** begin Record extracts **
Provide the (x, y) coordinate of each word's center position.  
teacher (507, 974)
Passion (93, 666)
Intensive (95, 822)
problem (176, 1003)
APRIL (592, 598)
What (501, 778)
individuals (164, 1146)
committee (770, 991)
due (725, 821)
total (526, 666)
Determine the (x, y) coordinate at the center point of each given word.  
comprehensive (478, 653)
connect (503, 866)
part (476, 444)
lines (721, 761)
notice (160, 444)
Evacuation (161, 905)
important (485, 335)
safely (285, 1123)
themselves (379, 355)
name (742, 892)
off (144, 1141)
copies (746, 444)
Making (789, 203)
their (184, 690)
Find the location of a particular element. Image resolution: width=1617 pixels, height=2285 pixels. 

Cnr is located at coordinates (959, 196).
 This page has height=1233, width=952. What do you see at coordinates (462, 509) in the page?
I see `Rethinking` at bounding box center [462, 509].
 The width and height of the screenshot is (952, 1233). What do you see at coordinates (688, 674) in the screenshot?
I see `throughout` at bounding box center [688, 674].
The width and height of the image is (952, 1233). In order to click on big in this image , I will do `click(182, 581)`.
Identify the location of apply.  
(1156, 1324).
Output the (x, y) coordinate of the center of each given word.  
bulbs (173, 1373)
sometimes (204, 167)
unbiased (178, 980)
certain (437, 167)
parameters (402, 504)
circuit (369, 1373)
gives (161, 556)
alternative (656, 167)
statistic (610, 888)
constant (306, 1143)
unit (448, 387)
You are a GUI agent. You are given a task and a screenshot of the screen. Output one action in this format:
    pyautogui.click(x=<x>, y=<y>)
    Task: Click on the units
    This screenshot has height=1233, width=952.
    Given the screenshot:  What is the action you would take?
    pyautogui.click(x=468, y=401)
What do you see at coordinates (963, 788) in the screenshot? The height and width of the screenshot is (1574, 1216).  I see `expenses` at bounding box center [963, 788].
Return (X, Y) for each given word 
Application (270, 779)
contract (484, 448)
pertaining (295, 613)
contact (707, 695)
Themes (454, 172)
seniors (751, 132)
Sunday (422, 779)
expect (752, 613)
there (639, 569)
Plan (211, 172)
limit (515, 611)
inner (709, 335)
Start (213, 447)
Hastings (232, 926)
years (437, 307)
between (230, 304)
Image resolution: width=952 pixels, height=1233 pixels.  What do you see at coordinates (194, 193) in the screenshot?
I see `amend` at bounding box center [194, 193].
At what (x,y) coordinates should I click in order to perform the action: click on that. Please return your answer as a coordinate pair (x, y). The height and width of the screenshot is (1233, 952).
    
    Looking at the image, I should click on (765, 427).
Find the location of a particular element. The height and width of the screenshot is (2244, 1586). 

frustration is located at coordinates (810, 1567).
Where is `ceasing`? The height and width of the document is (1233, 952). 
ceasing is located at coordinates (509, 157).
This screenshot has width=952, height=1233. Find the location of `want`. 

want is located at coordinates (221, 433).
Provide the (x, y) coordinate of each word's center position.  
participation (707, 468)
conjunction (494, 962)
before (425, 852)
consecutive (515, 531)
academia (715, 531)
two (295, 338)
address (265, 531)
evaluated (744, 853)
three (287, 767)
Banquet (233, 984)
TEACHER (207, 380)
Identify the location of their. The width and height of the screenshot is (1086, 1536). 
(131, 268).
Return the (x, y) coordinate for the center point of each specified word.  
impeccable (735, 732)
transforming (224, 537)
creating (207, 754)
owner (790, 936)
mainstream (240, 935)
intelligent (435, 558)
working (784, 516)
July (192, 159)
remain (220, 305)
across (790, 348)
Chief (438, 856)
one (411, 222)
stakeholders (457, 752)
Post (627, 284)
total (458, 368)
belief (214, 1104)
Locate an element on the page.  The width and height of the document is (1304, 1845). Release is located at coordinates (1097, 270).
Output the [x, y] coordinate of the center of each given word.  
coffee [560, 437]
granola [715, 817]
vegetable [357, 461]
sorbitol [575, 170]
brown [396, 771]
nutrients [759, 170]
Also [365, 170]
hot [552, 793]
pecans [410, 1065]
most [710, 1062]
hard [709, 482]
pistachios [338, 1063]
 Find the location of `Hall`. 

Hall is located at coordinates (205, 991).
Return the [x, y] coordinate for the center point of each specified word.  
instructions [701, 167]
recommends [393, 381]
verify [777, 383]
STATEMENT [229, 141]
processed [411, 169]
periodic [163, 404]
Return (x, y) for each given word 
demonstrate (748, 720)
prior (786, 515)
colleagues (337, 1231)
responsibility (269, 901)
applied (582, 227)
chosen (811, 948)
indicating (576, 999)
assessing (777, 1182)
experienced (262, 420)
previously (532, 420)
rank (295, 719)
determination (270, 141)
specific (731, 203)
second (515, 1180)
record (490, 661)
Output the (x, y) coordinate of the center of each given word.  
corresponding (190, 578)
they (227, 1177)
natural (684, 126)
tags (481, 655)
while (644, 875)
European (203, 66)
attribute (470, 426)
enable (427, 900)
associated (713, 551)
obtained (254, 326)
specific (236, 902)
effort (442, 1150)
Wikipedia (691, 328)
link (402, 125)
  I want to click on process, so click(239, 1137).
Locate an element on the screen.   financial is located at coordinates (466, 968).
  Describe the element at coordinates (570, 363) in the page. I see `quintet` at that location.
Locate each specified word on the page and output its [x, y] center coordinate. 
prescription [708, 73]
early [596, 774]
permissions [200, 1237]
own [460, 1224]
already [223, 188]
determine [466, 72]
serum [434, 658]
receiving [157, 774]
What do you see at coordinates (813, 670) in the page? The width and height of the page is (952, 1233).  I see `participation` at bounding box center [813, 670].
** end Record extracts **
Set exercise:
Quote all of the records above word for word, line by line.

Problem solution:
Provide the (x, y) coordinate of each word's center position.  
teacher (507, 974)
Passion (93, 666)
Intensive (95, 822)
problem (176, 1003)
APRIL (592, 598)
What (501, 778)
individuals (164, 1146)
committee (770, 991)
due (725, 821)
total (526, 666)
Determine the (x, y) coordinate at the center point of each given word.  
comprehensive (478, 653)
connect (503, 866)
part (476, 444)
lines (721, 761)
notice (160, 444)
Evacuation (161, 905)
important (485, 335)
safely (285, 1123)
themselves (379, 355)
name (742, 892)
off (144, 1141)
copies (746, 444)
Making (789, 203)
their (184, 690)
Find the location of a particular element. Image resolution: width=1617 pixels, height=2285 pixels. 

Cnr is located at coordinates (959, 196).
 This page has height=1233, width=952. What do you see at coordinates (462, 509) in the page?
I see `Rethinking` at bounding box center [462, 509].
 The width and height of the screenshot is (952, 1233). What do you see at coordinates (688, 674) in the screenshot?
I see `throughout` at bounding box center [688, 674].
The width and height of the image is (952, 1233). In order to click on big in this image , I will do `click(182, 581)`.
Identify the location of apply.  
(1156, 1324).
Output the (x, y) coordinate of the center of each given word.  
bulbs (173, 1373)
sometimes (204, 167)
unbiased (178, 980)
certain (437, 167)
parameters (402, 504)
circuit (369, 1373)
gives (161, 556)
alternative (656, 167)
statistic (610, 888)
constant (306, 1143)
unit (448, 387)
You are a GUI agent. You are given a task and a screenshot of the screen. Output one action in this format:
    pyautogui.click(x=<x>, y=<y>)
    Task: Click on the units
    This screenshot has height=1233, width=952.
    Given the screenshot:  What is the action you would take?
    pyautogui.click(x=468, y=401)
What do you see at coordinates (963, 788) in the screenshot? The height and width of the screenshot is (1574, 1216).  I see `expenses` at bounding box center [963, 788].
Return (X, Y) for each given word 
Application (270, 779)
contract (484, 448)
pertaining (295, 613)
contact (707, 695)
Themes (454, 172)
seniors (751, 132)
Sunday (422, 779)
expect (752, 613)
there (639, 569)
Plan (211, 172)
limit (515, 611)
inner (709, 335)
Start (213, 447)
Hastings (232, 926)
years (437, 307)
between (230, 304)
Image resolution: width=952 pixels, height=1233 pixels.  What do you see at coordinates (194, 193) in the screenshot?
I see `amend` at bounding box center [194, 193].
At what (x,y) coordinates should I click in order to perform the action: click on that. Please return your answer as a coordinate pair (x, y). The height and width of the screenshot is (1233, 952).
    
    Looking at the image, I should click on (765, 427).
Find the location of a particular element. The height and width of the screenshot is (2244, 1586). 

frustration is located at coordinates (810, 1567).
Where is `ceasing`? The height and width of the document is (1233, 952). 
ceasing is located at coordinates (509, 157).
This screenshot has width=952, height=1233. Find the location of `want`. 

want is located at coordinates (221, 433).
Provide the (x, y) coordinate of each word's center position.  
participation (707, 468)
conjunction (494, 962)
before (425, 852)
consecutive (515, 531)
academia (715, 531)
two (295, 338)
address (265, 531)
evaluated (744, 853)
three (287, 767)
Banquet (233, 984)
TEACHER (207, 380)
Identify the location of their. The width and height of the screenshot is (1086, 1536). 
(131, 268).
Return the (x, y) coordinate for the center point of each specified word.  
impeccable (735, 732)
transforming (224, 537)
creating (207, 754)
owner (790, 936)
mainstream (240, 935)
intelligent (435, 558)
working (784, 516)
July (192, 159)
remain (220, 305)
across (790, 348)
Chief (438, 856)
one (411, 222)
stakeholders (457, 752)
Post (627, 284)
total (458, 368)
belief (214, 1104)
Locate an element on the page.  The width and height of the document is (1304, 1845). Release is located at coordinates (1097, 270).
Output the [x, y] coordinate of the center of each given word.  
coffee [560, 437]
granola [715, 817]
vegetable [357, 461]
sorbitol [575, 170]
brown [396, 771]
nutrients [759, 170]
Also [365, 170]
hot [552, 793]
pecans [410, 1065]
most [710, 1062]
hard [709, 482]
pistachios [338, 1063]
 Find the location of `Hall`. 

Hall is located at coordinates (205, 991).
Return the [x, y] coordinate for the center point of each specified word.  
instructions [701, 167]
recommends [393, 381]
verify [777, 383]
STATEMENT [229, 141]
processed [411, 169]
periodic [163, 404]
Return (x, y) for each given word 
demonstrate (748, 720)
prior (786, 515)
colleagues (337, 1231)
responsibility (269, 901)
applied (582, 227)
chosen (811, 948)
indicating (576, 999)
assessing (777, 1182)
experienced (262, 420)
previously (532, 420)
rank (295, 719)
determination (270, 141)
specific (731, 203)
second (515, 1180)
record (490, 661)
Output the (x, y) coordinate of the center of each given word.  
corresponding (190, 578)
they (227, 1177)
natural (684, 126)
tags (481, 655)
while (644, 875)
European (203, 66)
attribute (470, 426)
enable (427, 900)
associated (713, 551)
obtained (254, 326)
specific (236, 902)
effort (442, 1150)
Wikipedia (691, 328)
link (402, 125)
  I want to click on process, so click(239, 1137).
Locate an element on the screen.   financial is located at coordinates (466, 968).
  Describe the element at coordinates (570, 363) in the page. I see `quintet` at that location.
Locate each specified word on the page and output its [x, y] center coordinate. 
prescription [708, 73]
early [596, 774]
permissions [200, 1237]
own [460, 1224]
already [223, 188]
determine [466, 72]
serum [434, 658]
receiving [157, 774]
What do you see at coordinates (813, 670) in the page? The width and height of the page is (952, 1233).  I see `participation` at bounding box center [813, 670].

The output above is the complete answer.